*** Opening of Material provided ***
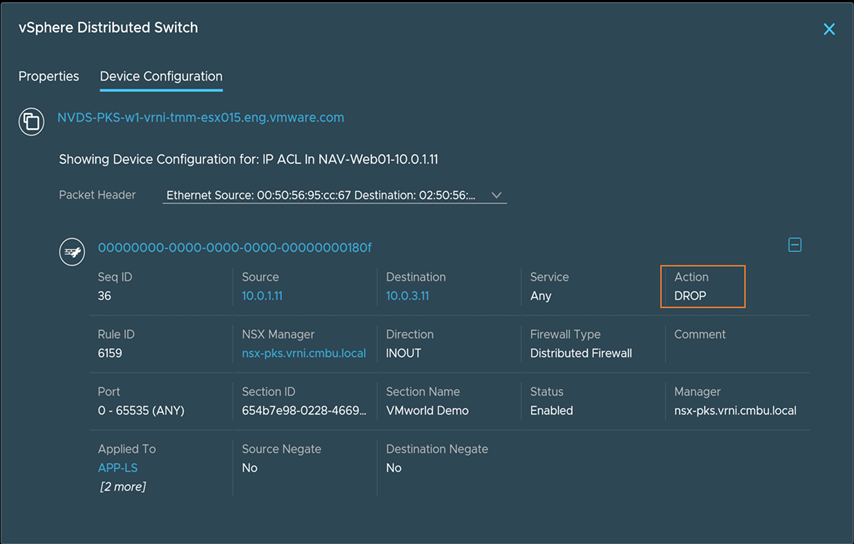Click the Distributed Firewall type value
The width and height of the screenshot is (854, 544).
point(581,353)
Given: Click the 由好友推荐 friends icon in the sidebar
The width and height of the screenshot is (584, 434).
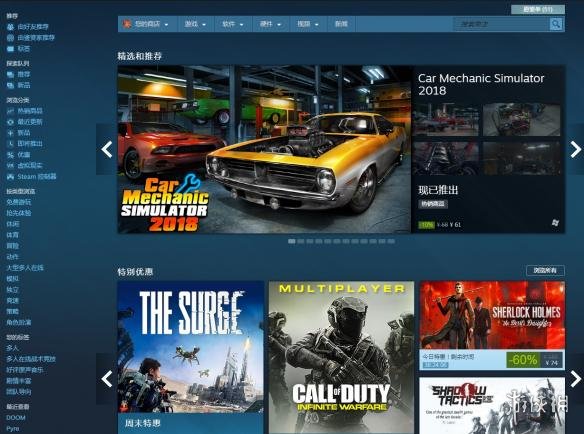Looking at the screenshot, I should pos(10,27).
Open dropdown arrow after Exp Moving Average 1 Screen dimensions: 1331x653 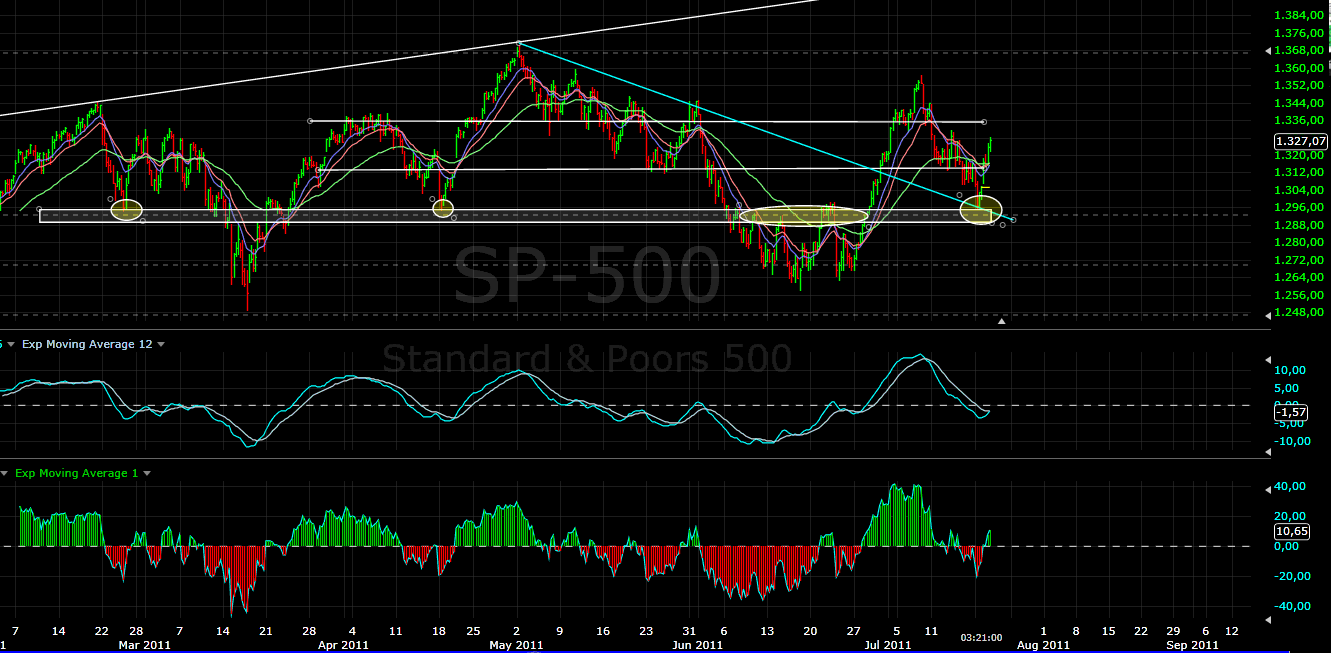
*** Close of Material provided ***
Exactly as they appear, repeat the lines from the one containing "Given: Click the" through the last line of the entries, counting both ends. Pictures stay out.

Given: Click the 由好友推荐 friends icon in the sidebar
The width and height of the screenshot is (584, 434).
Looking at the screenshot, I should pos(10,27).
Open dropdown arrow after Exp Moving Average 1 Screen dimensions: 1331x653 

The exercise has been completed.